— Begin Material to process —

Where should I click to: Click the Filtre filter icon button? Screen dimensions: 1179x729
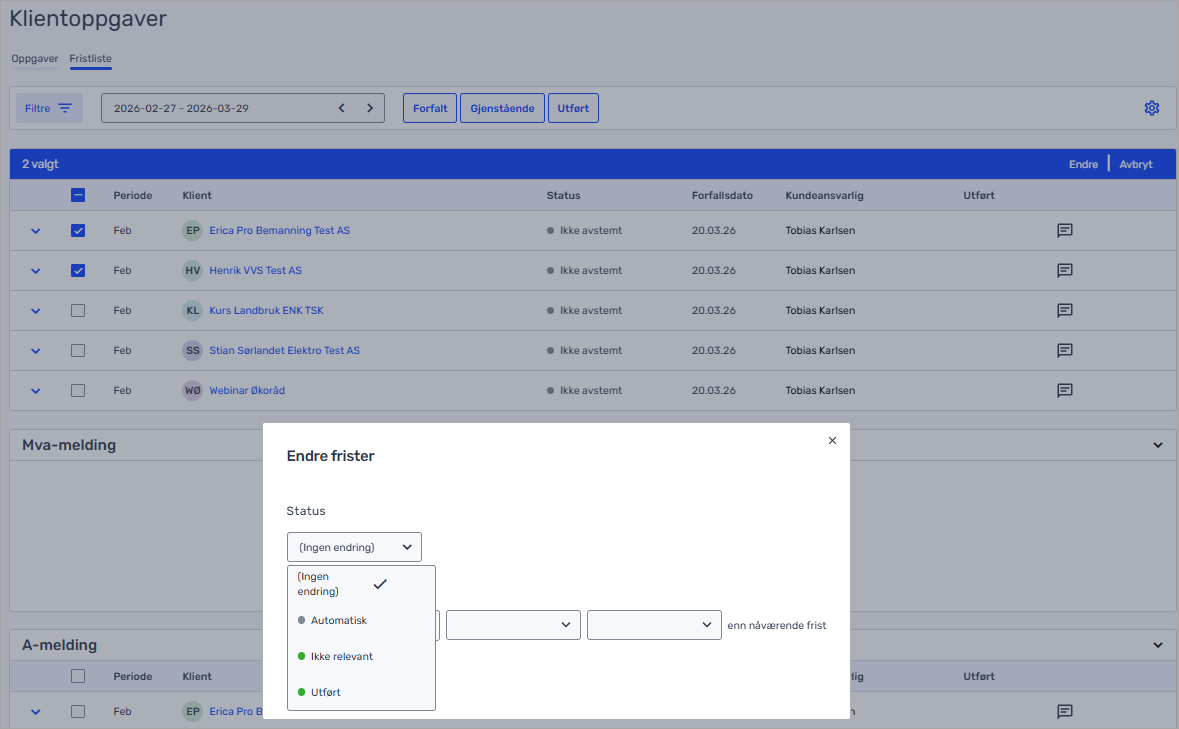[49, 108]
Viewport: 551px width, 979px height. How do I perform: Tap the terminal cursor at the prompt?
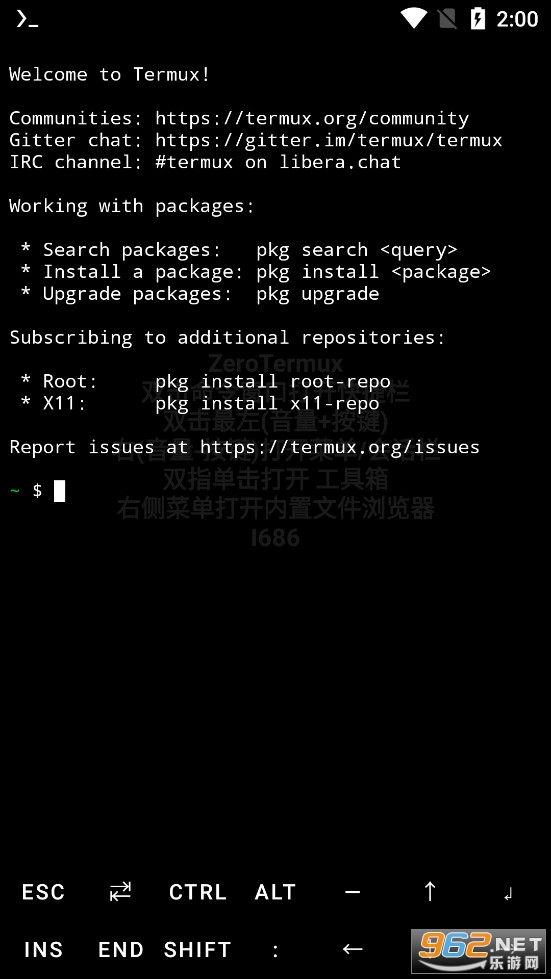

— End Material to process —
— Begin Material to process —

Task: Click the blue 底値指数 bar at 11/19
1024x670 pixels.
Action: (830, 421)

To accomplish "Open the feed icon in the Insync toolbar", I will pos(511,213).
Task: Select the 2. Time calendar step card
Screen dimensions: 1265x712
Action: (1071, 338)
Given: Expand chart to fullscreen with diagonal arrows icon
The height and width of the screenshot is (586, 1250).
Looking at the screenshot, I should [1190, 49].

— End Material to process —

State how many lines of the records above contain the string "width". Give only the number.

> _The solution_: 2